L’Angel, quinta parte. Non è detto nemmeno che sia l’ultima, ma di certo è la più lirica. Non tanto la narratività larga dell’Angel uno e due (già più rada nella parti successive, sparsamente offerte) ma piuttosto l’evocatività allusiva (spesso lunare) di una memoria commossa da una brezza di vento. Pur non mancando di un registro di ironia, arioso, basso e persino beffardo (dominio emblematico, ad esempio, dei due componimenti iniziale e finale), le parole diventano piuttosto coaguli di sogni, grumi d’incanto.
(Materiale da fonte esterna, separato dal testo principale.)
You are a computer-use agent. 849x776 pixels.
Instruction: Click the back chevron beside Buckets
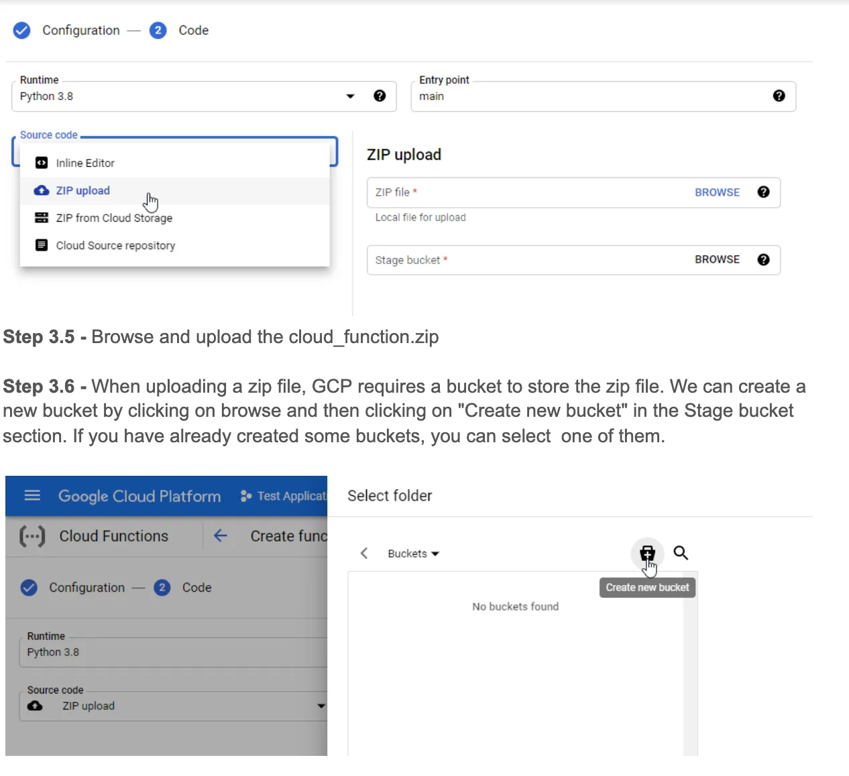[x=363, y=553]
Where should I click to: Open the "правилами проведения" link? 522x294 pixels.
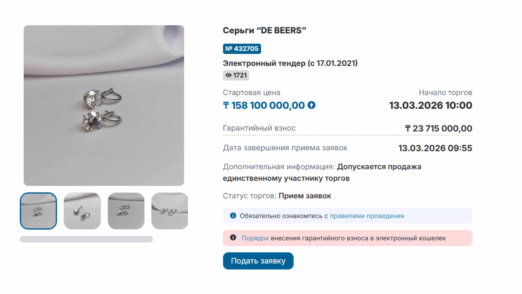[x=367, y=216]
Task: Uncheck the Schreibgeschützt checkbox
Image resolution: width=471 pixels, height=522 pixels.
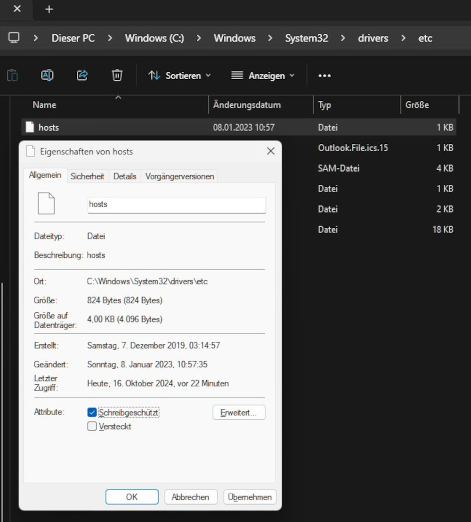Action: 92,413
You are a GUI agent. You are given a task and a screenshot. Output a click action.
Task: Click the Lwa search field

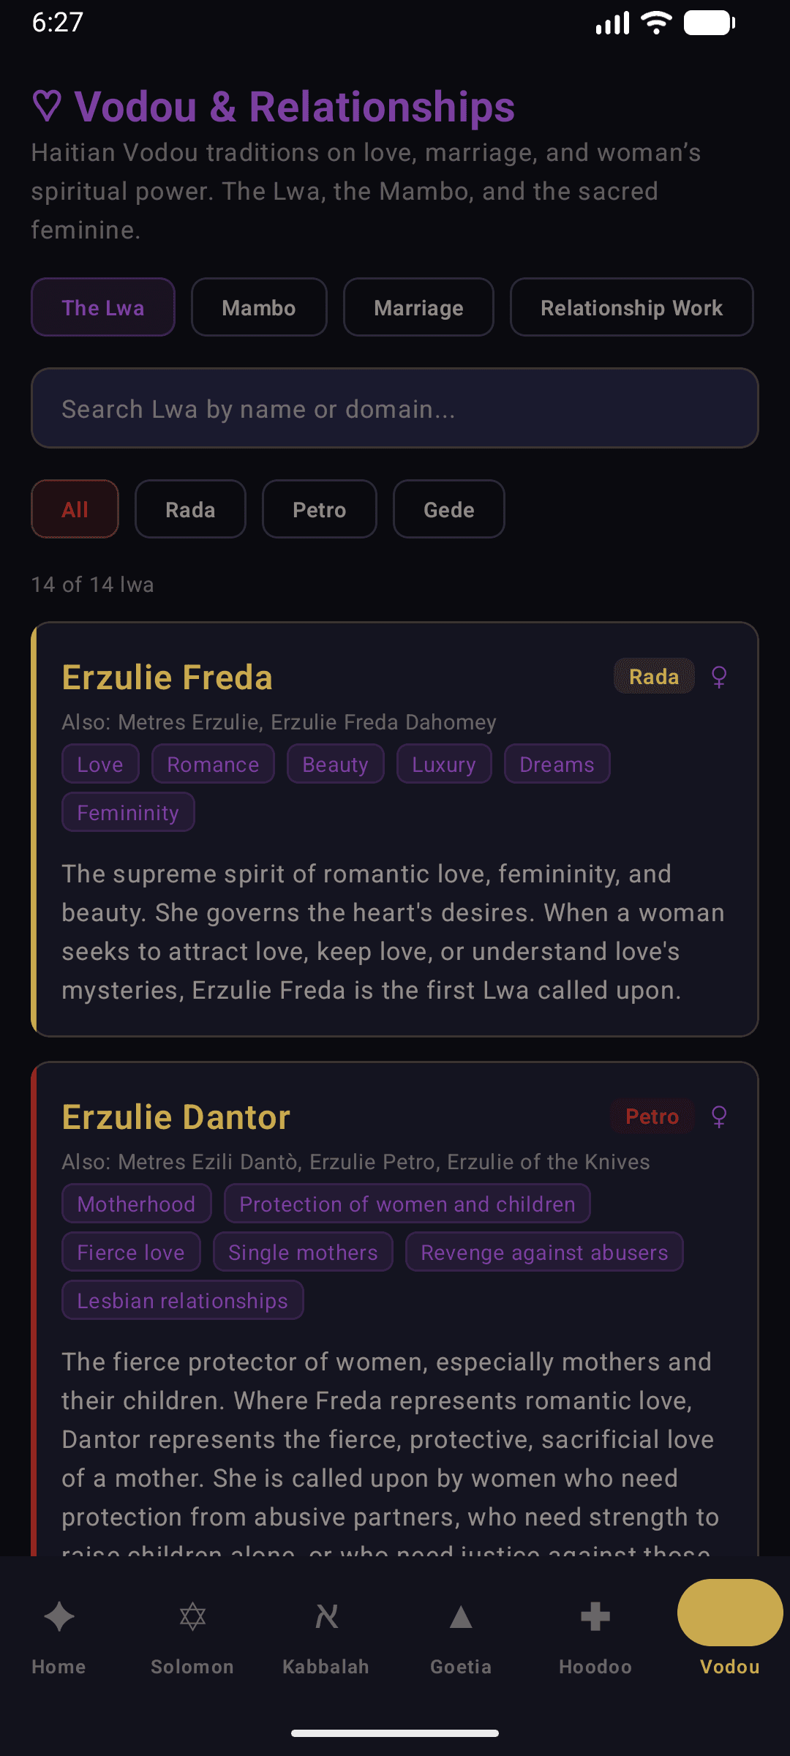point(395,408)

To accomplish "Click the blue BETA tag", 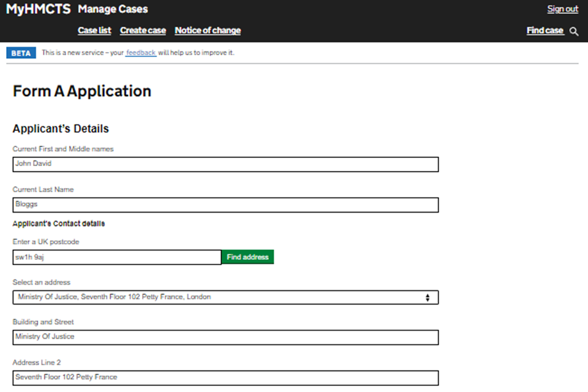I will (21, 53).
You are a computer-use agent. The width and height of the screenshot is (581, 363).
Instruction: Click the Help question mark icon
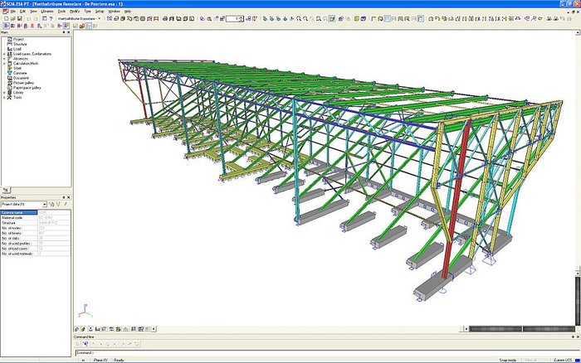[x=51, y=18]
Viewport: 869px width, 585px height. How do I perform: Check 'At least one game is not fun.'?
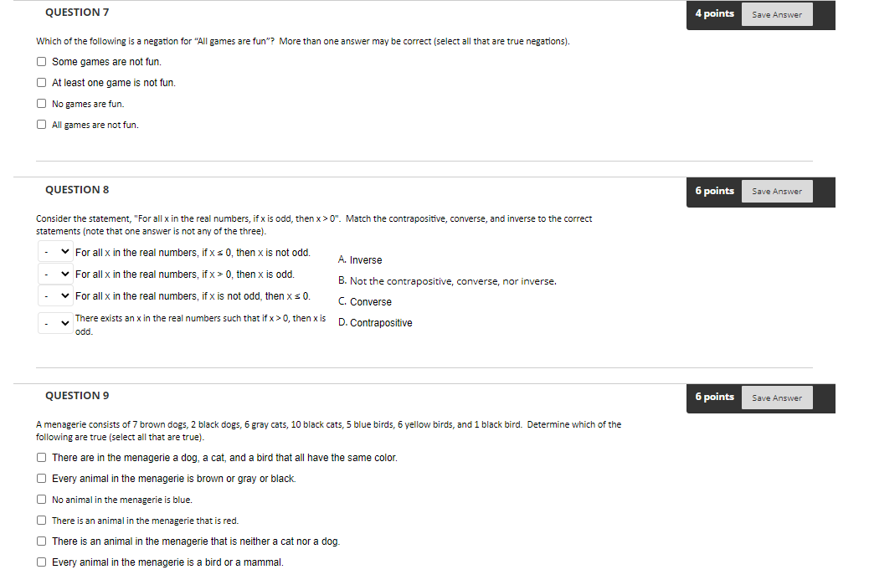[42, 83]
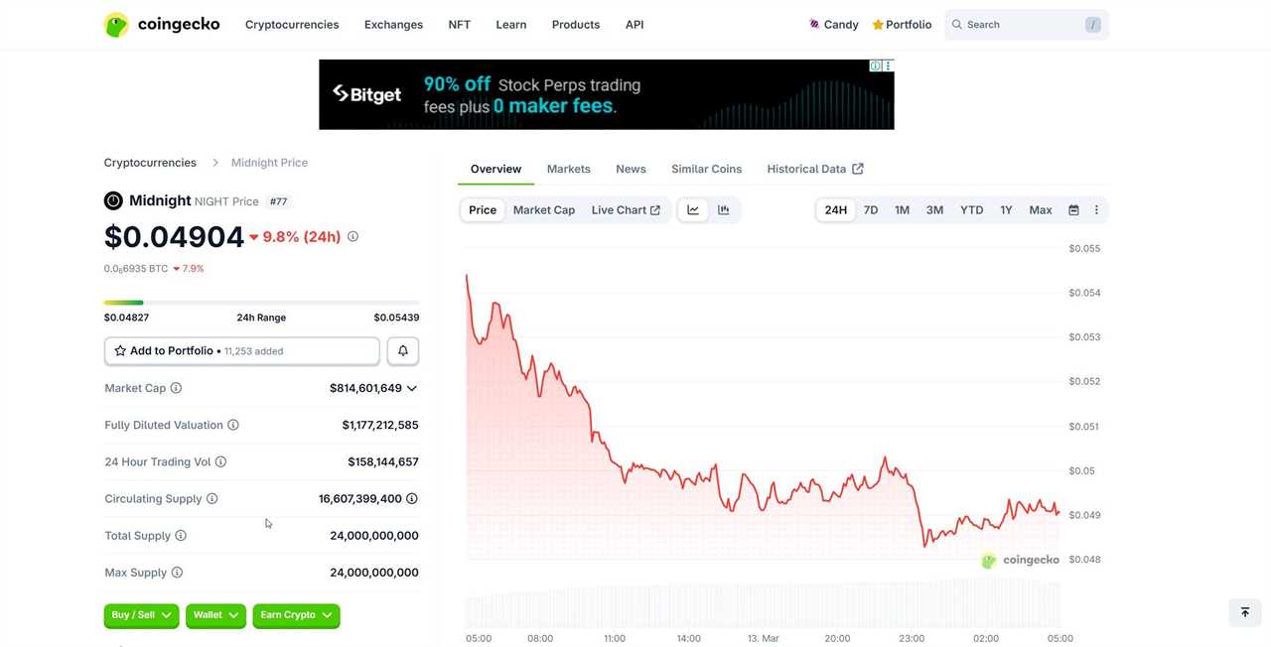The width and height of the screenshot is (1271, 647).
Task: Click the Circulating Supply info icon
Action: click(212, 498)
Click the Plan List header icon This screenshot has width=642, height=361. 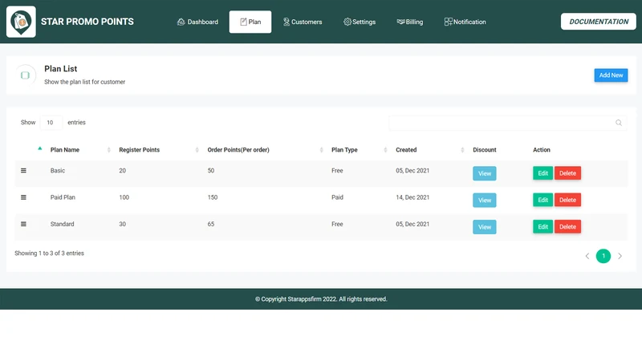26,75
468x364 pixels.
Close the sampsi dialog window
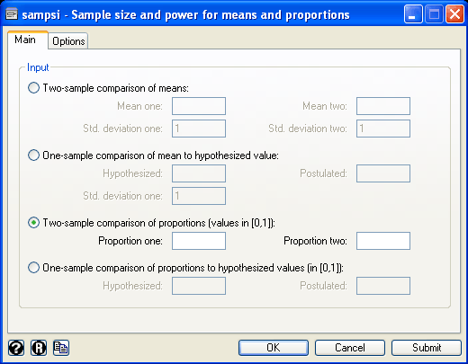pyautogui.click(x=455, y=14)
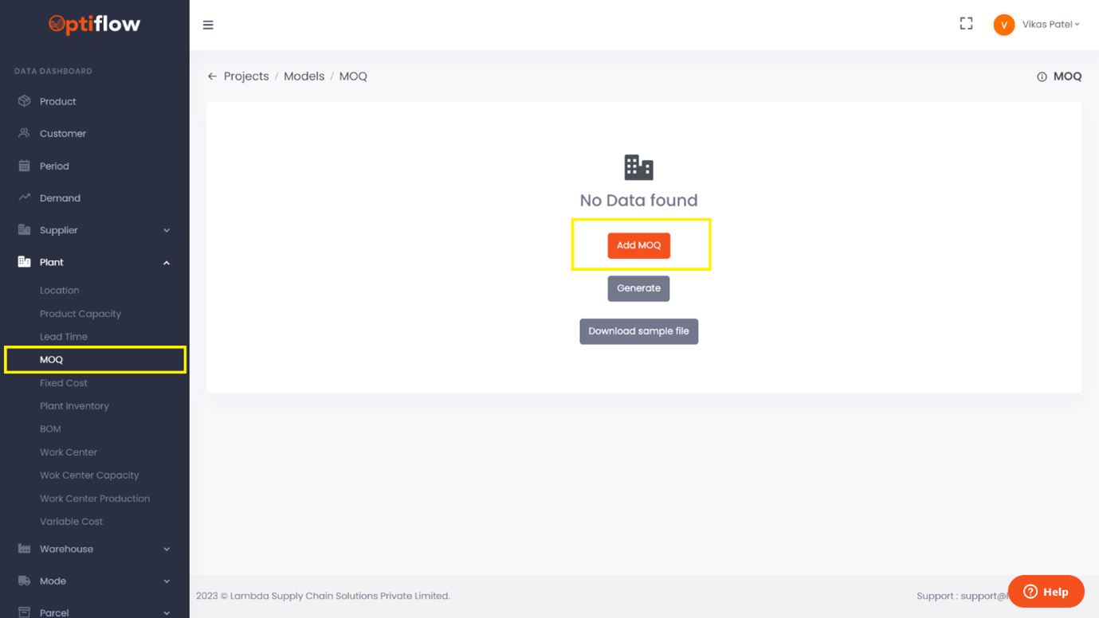
Task: Open Demand data from the sidebar
Action: pos(60,198)

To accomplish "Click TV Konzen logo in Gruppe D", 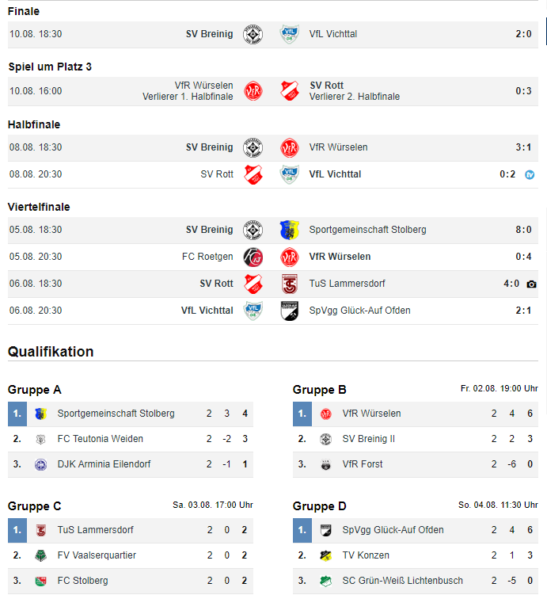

Come sempre i luoghi, i toponimi di una nostalgia robusta, le voci d’osteria, i personaggi (gli amici, le donne amate, quelle sfiorate, quelle perdute), i cinemini, i bombardamenti, i giochi, i magnifici “impromptus”. Ma tutto diventa fiato e respiro, trasparenza e riflesso, il soffio di un impossibile: “Cume se fa a dì de quèl che l’ànema/ la streng nel film nascost del memurià” (Come si fa a dire quel che l’anima stringe nel film nascosto del ricordare). Tra pensiero e sentimento, tra carne e anima, tra silenzio e parola, tra ombra e luce, tra io e noi, tra muro e aria, si gioca l’accanita e fuggitiva meraviglia della vita, la sensuale dolcezza degli idilli che ne evocano il mistero (“il quibus”): “streng nel fiâ de carna el sentiment” (stringere nel fiato di carne il sentimento). A vincere è il canto, è lo stupore frequentemente interiettivo in cui si rivelano la significatività e la leggerezza (l’anima) del mondo, del suo fondo. C’è, sì, la rugosità della sofferenza, del dolore, lo scoglio della morte che offende, della paura che ci contamina. Ma c’è ad un tempo la vittoriosa presenza di Dio, di un Dio in cui l’interrogazione del poeta versa tutto il senso di una speranza imprescindibile. L’alterità angelica che si converte nel domicilio di una voce umile e accogliente (magari una “tuss”, la tosse della Bissa scudelera, “la bava che vègn föra dal biassà”, la bava che vien fuori dal suo biascicare): dono – sì – della lingua milanese che l’incide, ma soprattutto di quel soffio di poesia – anche del suo “amar”, amaro – che da sempre “ditta dentro”, accarezzando la bellezza di un “imperdonabile” destino. Con questa quinta parte de L’Angel, Franco Loi si conferma come uno dei nostri poeti maggiori.
(g.t.)
- 978-88-8419-490-9
- 2011
- €10.00
Franco Loi è nato a Genova nel 1930, da una famiglia sarda. Vive a Milano dal 1937, adottandone il dialetto. È stato un importante critico letterario per «Il sole 24 ore» dalla fine degli anni ’80, incoraggiando l’uso poetico dialettale. Il suo linguaggio poetico nasce dalla mescolanza di elementi linguistici di varia natura: gerghi, idioletti ecc., di area proletaria e contadina, spesso reinventati dalle esigenze espressive dell’autore. Dopo le raccolte I cart (1973) pubblicato su rivista, e Poesie d'amore (1974), si è affermato soprattutto con la raccolta Stròlegh (1975). Sono seguite: Teater (1978), L’Angel (1981). Le sue poesie sono state tradotte in molti Paesi d’Europa e negli Stati Uniti. Ha curato con Davide Rondoni un’antologia della poesia italiana dal 1970 ad oggi (2001).